Канал. Отели. Террасы, столики ресторанов, бокалы на белоснежных скатертях. Плеск воды. Узкий канал, как воды Стикса. «Где же я все это видела? – мучительно пыталась припомнить Лилиан. – Не тут ли, кажется, было окошко с канарейкой?»
– В каком месте эта ваша таверна? – спросила она.
– Рядом с театром.
– Терраса там есть?
– Да. Вы там бывали?
– Почти. Не внутри. Мимоходом.
– Это отличный ресторан.
Звяканье тарелок и оживленные голоса она расслышала еще из-за поворота.
– Вы усмехаетесь, – удивился де Пэстр. – Чему?
– Вы уже второй раз спрашиваете. Тому, что голодна. И знаю, что сейчас чего-нибудь поем.
Обслуживал их сам хозяин. Он принес дары моря, в сыром, вареном и запеченном виде, и кувшин домашнего белого вина.

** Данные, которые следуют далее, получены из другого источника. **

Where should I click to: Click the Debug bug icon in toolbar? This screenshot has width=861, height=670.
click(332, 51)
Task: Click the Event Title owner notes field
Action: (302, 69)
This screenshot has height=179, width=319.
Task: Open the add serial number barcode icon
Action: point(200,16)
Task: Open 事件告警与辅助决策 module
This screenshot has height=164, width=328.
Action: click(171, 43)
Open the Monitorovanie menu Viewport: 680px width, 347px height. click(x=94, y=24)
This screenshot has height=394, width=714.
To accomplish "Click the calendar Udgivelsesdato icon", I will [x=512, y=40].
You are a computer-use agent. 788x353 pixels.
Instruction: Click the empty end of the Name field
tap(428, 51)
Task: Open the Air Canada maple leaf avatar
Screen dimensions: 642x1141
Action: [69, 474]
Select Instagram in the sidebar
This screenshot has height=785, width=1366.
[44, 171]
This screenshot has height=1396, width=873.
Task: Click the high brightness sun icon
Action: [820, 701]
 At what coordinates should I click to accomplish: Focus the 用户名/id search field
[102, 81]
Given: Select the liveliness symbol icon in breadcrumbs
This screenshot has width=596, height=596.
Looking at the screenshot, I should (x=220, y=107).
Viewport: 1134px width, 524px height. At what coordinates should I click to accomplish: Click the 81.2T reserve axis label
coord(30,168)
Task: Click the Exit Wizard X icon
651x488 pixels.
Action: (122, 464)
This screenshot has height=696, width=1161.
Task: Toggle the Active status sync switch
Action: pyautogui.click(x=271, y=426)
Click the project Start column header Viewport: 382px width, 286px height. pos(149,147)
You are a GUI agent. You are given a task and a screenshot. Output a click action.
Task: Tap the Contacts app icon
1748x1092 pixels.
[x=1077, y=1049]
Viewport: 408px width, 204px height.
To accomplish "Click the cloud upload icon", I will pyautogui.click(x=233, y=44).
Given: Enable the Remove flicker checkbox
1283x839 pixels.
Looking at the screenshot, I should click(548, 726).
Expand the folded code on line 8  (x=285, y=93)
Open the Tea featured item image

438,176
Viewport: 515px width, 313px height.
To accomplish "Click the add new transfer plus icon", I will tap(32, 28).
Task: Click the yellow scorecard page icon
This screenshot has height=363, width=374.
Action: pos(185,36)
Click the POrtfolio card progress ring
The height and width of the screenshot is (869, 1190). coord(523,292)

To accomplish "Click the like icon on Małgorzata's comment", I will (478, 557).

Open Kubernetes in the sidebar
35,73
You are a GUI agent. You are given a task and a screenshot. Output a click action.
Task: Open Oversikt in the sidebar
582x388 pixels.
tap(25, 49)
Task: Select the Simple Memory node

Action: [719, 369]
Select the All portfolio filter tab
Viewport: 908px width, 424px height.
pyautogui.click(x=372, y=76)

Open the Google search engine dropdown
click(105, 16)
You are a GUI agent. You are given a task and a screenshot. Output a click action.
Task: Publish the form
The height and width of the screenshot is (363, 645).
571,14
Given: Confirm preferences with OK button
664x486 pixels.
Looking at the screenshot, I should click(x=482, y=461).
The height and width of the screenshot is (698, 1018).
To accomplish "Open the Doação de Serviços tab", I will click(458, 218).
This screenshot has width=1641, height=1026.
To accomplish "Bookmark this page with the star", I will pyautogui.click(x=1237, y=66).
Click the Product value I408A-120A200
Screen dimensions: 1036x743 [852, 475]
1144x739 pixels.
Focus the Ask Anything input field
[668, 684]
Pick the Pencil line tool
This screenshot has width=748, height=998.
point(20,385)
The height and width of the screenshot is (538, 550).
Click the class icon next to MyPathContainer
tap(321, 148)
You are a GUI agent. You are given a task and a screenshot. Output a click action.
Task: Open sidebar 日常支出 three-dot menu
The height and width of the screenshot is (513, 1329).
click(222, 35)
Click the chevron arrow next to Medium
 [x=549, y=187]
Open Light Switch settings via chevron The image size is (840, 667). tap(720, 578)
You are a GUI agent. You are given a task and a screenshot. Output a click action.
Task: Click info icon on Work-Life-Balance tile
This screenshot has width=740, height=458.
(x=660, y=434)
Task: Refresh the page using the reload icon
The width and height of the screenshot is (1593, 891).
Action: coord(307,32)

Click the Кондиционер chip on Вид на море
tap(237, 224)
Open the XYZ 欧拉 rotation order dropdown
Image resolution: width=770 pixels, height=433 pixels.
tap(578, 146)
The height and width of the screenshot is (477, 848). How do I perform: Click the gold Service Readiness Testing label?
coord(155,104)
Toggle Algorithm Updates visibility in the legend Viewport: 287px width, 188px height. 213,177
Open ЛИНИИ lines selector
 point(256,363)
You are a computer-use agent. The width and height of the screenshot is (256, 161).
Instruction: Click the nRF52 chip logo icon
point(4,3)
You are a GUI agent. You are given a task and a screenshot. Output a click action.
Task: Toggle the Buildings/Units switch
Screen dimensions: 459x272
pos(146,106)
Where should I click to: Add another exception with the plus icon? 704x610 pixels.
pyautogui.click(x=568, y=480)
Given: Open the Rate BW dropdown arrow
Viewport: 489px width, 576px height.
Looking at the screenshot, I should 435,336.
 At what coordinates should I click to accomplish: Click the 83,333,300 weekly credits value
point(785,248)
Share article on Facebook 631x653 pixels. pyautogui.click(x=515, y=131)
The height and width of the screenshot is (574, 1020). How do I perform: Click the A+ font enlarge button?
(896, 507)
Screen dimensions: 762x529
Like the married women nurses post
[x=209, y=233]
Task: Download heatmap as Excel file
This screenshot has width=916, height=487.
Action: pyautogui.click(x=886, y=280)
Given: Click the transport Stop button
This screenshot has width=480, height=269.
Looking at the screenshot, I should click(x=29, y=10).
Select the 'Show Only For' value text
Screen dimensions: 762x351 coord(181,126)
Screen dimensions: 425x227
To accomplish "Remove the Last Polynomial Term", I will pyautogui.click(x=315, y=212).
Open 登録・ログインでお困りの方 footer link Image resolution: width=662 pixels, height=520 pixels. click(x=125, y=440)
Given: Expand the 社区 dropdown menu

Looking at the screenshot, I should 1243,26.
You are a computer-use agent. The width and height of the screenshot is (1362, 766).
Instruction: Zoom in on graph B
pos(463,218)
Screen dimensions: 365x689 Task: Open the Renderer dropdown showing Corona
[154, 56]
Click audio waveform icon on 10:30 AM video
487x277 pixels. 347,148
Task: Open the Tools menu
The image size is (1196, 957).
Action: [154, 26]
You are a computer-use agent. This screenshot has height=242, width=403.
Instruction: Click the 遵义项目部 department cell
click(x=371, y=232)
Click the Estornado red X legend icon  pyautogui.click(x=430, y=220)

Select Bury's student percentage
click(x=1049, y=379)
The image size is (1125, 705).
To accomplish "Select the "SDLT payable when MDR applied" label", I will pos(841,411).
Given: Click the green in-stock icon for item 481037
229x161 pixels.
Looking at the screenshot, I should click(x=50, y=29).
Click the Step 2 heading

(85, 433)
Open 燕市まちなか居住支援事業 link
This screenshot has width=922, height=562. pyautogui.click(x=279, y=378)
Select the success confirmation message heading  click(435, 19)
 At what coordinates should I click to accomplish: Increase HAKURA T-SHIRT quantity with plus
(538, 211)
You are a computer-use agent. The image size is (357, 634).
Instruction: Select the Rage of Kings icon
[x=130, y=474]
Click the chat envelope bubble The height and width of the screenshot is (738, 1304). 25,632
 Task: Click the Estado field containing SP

– Почему вы здесь одна? – поинтересовался де Пэстр.
– Захотелось. Но я уже уезжаю.
– В Париж?
– В Париж.
– К Клерфэ?
– Вам и это известно? Да, к нему.
– А повременить с отъездом никак нельзя? – деликатно спросил де Пэстр.
Лилиан рассмеялась:
– Вы, однако, настойчивы? У вас есть предложения?
– Нет, если вам это не угодно. А если угодно, то, опять-таки, без каких-либо обязательств. Но почему бы вам хотя бы немного, скажем так, тут не осмотреться?